Linear Algebra – Do Gamma Matrices Form a Basis? How to Understand Dirac and Clifford Algebra

Question

Do the four gamma matrices form a basis for the set of matrices $GL(4,\mathbb{C})$? I was actually trying to evaluate a term like $\gamma^0 M^\dagger \gamma^0$ in a representation independent way, where $M, M^\dagger$ are $4\times 4$ matrices.

Answer 1

As previous answers have correctly noted gamma matrices do not forma a basis of $M(4,\mathbb{C})$. Nevertheless you can construct one from them in the following way

• 1 the identity matrix $\mathbb{1}$
• 4 matrices $\gamma^\mu$
• 6 matrices $\sigma^{\mu\nu}=\gamma^{[\mu}\gamma^{\nu]}$
• 4 matrices $\sigma^{\mu\nu\rho}=\gamma^{[\mu}\gamma^{\nu}\gamma^{\rho]}$
• 1 matrix $\sigma^{\mu\nu\rho\delta}=\gamma^{[\mu}\gamma^{\nu}\gamma^{\rho}\gamma^{\delta]}=i\epsilon^{\mu\nu\rho\delta}\gamma^5$

these 16 matrices form the basis that we were looking for.
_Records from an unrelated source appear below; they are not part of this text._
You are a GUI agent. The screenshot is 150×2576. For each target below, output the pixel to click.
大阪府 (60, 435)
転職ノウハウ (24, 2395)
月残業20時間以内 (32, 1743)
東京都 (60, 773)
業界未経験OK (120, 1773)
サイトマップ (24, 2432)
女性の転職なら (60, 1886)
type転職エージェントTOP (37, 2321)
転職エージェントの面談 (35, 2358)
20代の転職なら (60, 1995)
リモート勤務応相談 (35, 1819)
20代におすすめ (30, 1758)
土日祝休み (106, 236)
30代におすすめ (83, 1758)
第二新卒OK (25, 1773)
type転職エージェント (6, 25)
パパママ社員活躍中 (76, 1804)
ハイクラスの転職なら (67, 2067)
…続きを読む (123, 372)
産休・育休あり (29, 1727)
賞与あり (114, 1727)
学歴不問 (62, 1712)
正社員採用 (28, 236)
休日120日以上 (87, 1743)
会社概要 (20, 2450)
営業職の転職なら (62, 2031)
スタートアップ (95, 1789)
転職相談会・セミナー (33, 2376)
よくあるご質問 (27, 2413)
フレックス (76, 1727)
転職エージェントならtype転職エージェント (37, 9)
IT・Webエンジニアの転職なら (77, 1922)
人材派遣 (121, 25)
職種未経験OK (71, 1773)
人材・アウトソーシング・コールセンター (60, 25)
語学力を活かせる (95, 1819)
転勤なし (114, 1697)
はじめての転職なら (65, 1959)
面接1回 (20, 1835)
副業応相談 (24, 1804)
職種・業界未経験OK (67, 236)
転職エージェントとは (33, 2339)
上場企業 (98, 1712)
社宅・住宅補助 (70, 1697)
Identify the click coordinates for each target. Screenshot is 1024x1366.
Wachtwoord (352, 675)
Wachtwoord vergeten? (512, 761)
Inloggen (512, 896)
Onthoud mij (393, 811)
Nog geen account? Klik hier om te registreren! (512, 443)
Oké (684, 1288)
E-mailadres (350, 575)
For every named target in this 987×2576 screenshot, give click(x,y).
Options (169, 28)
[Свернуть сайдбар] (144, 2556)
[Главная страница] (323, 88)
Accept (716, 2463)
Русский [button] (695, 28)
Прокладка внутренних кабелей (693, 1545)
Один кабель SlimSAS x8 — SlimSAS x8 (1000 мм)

Furthermore they are used to construct the spinor bilinears multiplying by $\bar{\psi}$ on the left and $\psi$ on the right, which transform in the Lorentz indices as follows

• $\bar{\psi}\psi$ scalar
• $\bar{\psi}\gamma^\mu\psi$ vector
• $\bar{\psi}\sigma^{\mu\nu}\psi$ 2nd rank (antisymmetric) tensor
• $\bar{\psi}\sigma^{\mu\nu\rho}\psi$ pseudovector
• $\bar{\psi}\gamma^5\psi$ pseudoscalar

the fact that they form a basis of of $M(4,\mathbb{C})$ is very important because these are then the only independent spinor bilinears (i.e $\bar{\psi}M\psi$) that can be constructed, any other can be expressed a linear combination of these. A different issue is if it would make any sense to sum any of these since they are different types of tensors under Lorentz group transformations.